Sunday, July 31, 2005

Plentiful Oil

UPDATE: below.

Daniel Yergin won a Pulitzer for his 1991 "The Prize," a "history" of oil that's on my top-20 non-fiction list. He's written an Op-Ed in today's WaPo about the widespread concern about a shortage:
[T]his fear is not borne out by the fundamentals of supply. Our new, field-by-field analysis of production capacity, led by my colleagues Peter Jackson and Robert Esser, is quite at odds with the current view and leads to a strikingly different conclusion: There will be a large, unprecedented buildup of oil supply in the next few years. Between 2004 and 2010, capacity to produce oil (not actual production) could grow by 16 million barrels a day -- from 85 million barrels per day to 101 million barrels a day -- a 20 percent increase. Such growth over the next few years would relieve the current pressure on supply and demand. . .

While questions can be raised about specific countries, this forecast is not speculative. It is based on what is already unfolding. The oil industry is governed by a "law of long lead times." Much of the new capacity that will become available between now and 2010 is under development. Many of the projects that embody this new capacity were approved in the 2001-03 period, based on price expectations much lower than current prices.

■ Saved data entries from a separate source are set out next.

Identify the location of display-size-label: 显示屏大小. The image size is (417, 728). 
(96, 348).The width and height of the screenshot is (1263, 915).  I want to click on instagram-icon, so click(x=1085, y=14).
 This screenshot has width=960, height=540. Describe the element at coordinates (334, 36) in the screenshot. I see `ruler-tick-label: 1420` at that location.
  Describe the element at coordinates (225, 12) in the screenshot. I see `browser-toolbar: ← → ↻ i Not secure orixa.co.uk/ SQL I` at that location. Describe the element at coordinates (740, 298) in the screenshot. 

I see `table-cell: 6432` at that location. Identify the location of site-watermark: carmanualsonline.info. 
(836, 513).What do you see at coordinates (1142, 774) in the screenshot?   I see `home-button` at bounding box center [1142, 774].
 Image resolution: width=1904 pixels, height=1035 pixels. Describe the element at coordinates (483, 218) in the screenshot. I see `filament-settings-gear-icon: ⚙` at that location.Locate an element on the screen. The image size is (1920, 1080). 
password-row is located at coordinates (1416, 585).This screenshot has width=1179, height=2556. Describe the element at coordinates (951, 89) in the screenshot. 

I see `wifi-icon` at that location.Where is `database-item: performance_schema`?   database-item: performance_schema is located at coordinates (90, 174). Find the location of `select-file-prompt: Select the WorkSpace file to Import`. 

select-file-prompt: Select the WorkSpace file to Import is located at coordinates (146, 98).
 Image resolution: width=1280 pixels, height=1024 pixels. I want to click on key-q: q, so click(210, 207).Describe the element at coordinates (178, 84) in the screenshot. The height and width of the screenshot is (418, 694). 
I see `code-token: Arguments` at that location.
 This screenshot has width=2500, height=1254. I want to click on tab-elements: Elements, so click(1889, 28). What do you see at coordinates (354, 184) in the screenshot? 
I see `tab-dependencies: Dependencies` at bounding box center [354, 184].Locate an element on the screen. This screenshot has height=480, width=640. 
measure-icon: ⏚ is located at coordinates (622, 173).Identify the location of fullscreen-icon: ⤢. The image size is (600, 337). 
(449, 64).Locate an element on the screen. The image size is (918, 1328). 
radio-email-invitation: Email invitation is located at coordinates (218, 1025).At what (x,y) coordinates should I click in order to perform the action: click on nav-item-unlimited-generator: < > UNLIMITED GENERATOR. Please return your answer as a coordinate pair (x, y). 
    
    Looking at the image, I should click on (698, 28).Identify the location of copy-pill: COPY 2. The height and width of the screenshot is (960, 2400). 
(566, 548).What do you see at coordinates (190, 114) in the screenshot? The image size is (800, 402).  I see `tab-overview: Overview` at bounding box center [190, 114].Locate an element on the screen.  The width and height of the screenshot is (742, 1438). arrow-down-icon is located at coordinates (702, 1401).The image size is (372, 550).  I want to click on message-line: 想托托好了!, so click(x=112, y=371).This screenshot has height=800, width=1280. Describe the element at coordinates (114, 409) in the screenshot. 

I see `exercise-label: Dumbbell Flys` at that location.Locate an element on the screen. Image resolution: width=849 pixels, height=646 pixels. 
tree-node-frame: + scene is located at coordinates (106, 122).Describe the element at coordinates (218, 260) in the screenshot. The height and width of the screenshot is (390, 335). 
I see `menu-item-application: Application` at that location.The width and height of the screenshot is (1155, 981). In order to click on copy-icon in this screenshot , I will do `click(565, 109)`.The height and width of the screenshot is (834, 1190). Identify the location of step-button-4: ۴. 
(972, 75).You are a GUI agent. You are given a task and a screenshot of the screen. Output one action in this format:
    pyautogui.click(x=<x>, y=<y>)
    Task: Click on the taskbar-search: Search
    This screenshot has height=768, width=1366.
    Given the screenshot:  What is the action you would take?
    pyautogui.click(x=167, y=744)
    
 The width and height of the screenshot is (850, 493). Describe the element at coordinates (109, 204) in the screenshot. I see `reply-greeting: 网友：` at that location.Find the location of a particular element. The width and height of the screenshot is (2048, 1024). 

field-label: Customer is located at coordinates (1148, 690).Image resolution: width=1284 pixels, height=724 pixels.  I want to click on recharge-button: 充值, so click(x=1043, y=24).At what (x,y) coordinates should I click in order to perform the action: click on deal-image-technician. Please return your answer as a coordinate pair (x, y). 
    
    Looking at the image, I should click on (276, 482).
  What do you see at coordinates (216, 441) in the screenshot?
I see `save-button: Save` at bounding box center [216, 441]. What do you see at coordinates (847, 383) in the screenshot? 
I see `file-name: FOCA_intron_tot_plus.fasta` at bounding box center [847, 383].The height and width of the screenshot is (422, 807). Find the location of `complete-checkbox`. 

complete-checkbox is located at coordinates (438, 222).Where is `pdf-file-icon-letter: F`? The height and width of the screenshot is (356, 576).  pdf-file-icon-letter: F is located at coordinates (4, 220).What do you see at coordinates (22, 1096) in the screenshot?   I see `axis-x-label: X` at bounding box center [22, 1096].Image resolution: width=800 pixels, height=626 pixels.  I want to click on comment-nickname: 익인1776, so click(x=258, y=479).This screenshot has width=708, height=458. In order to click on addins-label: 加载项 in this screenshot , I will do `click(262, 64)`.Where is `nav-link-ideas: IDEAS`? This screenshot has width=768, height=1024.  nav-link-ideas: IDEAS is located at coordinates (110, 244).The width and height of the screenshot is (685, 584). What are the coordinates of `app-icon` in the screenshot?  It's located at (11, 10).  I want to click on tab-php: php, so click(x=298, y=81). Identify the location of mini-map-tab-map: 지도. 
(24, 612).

There are risks to any forecast. In this case, the risks are not the "below ground" ones of geology or lack of resources. Rather, they are "above ground" -- political instability, outright conflict, terrorism or slowdowns in decision making on the part of governments in oil-producing countries. Yet, even with the scaling back of the forecast, it would still constitute a big increase in output.

This is not the first time that the world has "run out of oil." It's more like the fifth. Cycles of shortage and surplus characterize the entire history of the oil industry.
I've said the same. But Yergin has the better resume; read the whole thing.

More:

Another properly scorning the "we're running out" meme is Gary at RightPundit:
Back in the 1970s, the doomsayers at the Club of Rome . . . and other so-called "experts" were predicting that we would run out of oil by the end of the 20th Century. They were wrong. Very wrong.

1 comment:

Anonymous said...

phew, thank god. i guess we can withdraw from iraq then.